# Non-Generation-Based Evolution Strategy (NGBES) Optimizer

Conventional "Evolution Strategy" (ES) optimization technique involves generations. This substantially limits the scalability potential. Using the "generation" approach one has to wait until the whole generation-loop is processed. Only then computations for the next generation can resume. Thus, only partial parallelization (within the generation loop) is possible. But imagine, if one CPU is significantly slower than the others. Then all fast CPUs will be idling at the end of the generation-loop, waiting for the slow one to finish.

"Non-Generation-Based Evolution Strategy" (NGBES) optimizer uses the concept of a "pool"(or a table) of individuals and avoids the notion of generations. This allows to get a great scalability win.

### Example
Let us optimize a 2D non-separable and highly multimodal function

$f(x, y) = -x\sin\left(\sqrt{\mid x-\left(y+47\right) \mid}\right)-(y+47)\sin\left(\sqrt{\mid (y+47)+0.5x\mid}\right)$

$-600\leq x \leq 1000$
<br>
$-600\leq y \leq 1100$
<br><br>

This function is known as $\bf{F101}$, which is taken from "Parallel Problem Solving from Nature - PPSN IX" by Runarsson et al., 2006.

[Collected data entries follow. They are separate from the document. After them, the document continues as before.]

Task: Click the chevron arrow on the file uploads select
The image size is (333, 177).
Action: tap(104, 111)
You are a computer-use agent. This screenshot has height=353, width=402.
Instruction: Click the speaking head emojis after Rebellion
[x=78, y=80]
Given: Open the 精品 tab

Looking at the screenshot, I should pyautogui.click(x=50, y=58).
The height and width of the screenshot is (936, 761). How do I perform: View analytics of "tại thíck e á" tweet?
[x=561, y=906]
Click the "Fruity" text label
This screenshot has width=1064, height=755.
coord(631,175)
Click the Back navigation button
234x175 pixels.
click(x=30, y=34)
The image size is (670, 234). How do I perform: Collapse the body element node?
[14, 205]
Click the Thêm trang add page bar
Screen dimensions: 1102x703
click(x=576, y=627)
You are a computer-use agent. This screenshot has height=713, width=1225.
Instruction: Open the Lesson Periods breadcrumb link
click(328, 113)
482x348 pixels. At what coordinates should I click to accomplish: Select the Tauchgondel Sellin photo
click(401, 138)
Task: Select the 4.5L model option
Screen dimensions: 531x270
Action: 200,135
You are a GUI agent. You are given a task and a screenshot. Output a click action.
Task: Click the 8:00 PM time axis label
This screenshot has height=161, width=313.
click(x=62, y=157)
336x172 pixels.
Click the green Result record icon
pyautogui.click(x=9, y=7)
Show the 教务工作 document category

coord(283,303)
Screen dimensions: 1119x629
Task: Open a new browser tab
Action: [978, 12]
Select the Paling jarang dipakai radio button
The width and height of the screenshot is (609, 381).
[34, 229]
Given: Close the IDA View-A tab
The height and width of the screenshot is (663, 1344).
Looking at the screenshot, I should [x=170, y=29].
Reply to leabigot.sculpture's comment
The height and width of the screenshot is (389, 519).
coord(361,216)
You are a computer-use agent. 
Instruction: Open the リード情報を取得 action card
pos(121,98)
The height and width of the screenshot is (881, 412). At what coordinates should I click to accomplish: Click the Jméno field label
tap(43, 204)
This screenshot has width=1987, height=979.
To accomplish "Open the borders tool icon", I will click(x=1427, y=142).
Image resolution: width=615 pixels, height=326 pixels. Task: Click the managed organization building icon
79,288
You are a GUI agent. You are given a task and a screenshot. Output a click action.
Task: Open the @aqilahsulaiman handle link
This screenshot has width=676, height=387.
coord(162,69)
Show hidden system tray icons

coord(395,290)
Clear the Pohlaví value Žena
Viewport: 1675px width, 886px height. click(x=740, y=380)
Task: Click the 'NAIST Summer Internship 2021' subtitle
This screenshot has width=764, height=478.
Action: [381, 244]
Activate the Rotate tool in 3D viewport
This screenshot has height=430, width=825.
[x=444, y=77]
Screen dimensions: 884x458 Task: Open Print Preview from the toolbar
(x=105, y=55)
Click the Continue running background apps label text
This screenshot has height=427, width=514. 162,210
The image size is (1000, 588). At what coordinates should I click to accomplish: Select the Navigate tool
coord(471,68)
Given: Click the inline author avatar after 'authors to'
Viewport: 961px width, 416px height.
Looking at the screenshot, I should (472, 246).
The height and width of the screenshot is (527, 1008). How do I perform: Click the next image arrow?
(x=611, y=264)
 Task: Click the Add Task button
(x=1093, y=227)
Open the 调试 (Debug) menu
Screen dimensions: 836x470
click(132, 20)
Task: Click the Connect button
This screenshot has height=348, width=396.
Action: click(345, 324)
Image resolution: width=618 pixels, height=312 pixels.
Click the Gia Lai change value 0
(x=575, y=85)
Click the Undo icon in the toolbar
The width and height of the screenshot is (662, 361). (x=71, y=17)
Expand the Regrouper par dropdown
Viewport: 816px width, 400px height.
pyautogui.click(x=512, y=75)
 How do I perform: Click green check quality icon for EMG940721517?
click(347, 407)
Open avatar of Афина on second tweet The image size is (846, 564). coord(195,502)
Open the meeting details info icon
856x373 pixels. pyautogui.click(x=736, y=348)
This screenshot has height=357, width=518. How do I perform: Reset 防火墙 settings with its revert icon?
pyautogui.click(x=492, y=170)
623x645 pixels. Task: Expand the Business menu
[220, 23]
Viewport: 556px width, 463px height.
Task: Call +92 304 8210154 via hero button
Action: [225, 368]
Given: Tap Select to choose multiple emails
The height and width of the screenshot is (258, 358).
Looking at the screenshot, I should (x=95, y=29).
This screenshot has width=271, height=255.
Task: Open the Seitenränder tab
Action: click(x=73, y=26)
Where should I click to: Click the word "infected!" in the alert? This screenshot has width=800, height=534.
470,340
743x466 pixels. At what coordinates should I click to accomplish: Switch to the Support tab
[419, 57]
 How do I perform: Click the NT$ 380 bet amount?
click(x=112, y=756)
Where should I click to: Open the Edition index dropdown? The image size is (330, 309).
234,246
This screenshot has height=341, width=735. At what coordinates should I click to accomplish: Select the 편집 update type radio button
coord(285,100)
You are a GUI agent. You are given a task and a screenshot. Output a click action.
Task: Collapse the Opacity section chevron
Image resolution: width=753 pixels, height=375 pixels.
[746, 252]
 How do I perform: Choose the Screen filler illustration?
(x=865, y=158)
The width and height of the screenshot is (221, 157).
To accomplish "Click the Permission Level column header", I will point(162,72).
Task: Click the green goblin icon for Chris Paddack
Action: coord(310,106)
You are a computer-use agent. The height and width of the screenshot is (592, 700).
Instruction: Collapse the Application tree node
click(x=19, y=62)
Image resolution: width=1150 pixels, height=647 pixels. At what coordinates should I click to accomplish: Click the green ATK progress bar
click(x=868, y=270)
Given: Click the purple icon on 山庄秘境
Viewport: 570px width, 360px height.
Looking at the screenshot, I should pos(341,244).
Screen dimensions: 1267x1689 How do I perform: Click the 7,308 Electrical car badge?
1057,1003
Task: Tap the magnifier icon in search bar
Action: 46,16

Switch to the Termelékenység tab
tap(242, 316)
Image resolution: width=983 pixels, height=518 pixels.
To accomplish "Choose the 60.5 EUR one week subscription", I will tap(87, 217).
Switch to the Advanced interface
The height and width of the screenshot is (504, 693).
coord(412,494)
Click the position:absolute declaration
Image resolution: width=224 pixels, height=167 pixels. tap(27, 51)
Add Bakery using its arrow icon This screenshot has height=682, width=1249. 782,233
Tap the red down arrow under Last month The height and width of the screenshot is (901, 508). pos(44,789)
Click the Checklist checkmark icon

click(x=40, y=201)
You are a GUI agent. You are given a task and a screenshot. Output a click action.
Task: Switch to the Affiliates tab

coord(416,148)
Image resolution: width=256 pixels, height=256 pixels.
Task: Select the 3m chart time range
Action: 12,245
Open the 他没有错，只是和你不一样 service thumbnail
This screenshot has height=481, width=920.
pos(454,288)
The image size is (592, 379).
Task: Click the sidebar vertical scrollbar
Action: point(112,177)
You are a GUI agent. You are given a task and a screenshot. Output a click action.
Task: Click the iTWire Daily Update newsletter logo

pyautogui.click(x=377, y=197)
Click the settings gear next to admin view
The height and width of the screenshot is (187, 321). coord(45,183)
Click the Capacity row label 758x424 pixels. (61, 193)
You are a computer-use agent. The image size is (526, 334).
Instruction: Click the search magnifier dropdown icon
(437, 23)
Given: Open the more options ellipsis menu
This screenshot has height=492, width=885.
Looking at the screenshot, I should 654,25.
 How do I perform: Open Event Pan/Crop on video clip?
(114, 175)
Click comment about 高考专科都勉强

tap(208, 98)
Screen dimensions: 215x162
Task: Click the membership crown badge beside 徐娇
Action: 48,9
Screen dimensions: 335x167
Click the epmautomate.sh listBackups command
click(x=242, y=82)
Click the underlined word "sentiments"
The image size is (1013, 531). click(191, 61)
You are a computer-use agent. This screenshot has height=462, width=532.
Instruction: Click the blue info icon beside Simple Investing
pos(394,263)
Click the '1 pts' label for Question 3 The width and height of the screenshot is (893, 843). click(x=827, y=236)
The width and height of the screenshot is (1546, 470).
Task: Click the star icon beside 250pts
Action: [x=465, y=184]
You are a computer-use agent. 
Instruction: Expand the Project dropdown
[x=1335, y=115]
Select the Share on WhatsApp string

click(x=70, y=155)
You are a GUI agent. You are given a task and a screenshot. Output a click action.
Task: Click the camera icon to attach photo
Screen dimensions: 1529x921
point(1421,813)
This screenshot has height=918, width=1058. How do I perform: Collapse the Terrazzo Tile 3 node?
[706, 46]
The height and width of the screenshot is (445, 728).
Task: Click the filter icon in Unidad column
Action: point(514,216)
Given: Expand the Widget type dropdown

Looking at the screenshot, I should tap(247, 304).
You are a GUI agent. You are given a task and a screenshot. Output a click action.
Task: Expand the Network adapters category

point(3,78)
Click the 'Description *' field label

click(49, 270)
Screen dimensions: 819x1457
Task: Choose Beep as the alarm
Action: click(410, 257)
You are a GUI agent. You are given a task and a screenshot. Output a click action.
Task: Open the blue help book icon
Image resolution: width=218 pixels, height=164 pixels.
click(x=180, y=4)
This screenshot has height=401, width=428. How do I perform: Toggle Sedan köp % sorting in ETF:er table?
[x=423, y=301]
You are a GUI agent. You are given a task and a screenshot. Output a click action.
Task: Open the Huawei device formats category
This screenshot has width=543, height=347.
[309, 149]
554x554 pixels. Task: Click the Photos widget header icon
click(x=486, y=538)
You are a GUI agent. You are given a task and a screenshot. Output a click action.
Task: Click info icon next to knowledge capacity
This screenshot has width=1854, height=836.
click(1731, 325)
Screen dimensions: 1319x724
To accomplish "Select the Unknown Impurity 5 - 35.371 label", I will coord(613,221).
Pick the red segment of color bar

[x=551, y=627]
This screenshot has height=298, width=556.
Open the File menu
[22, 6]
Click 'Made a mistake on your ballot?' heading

Let us visualize this $\bf{F101}$ function...

In [1]:
import matplotlib.pyplot as plt
import numpy as np
import Model.FitnessFunction.F101 as F101
from IPython.display import display
from time import sleep
import ipywidgets as widgets
%matplotlib notebook

In [2]:
def plot_objective_function(ax, x_min, x_max, y_min, y_max, N):

    x, y = np.linspace(x_min, x_max, N), np.linspace(y_min, y_max, N)
    X, Y = np.meshgrid(x, y)

    zs = np.array([F101.func([x, y]) for x, y in zip(np.ravel(X), np.ravel(Y))])
    Z = zs.reshape(X.shape)

    levels = np.linspace(0, 1700, 20)
    im = ax.contour(X, Y, Z, vmin=Z.min(), vmax=Z.max(), linewidths=np.linspace(0.8, 1.5, 6), levels=levels, zorder=1)
    plt.xticks(fontsize=15)
    plt.yticks(fontsize=15)
    cb = fig.colorbar(im)
    cb.ax.tick_params(labelsize=15) 
    cb.ax.get_children()
    lines = cb.ax.get_children()[0]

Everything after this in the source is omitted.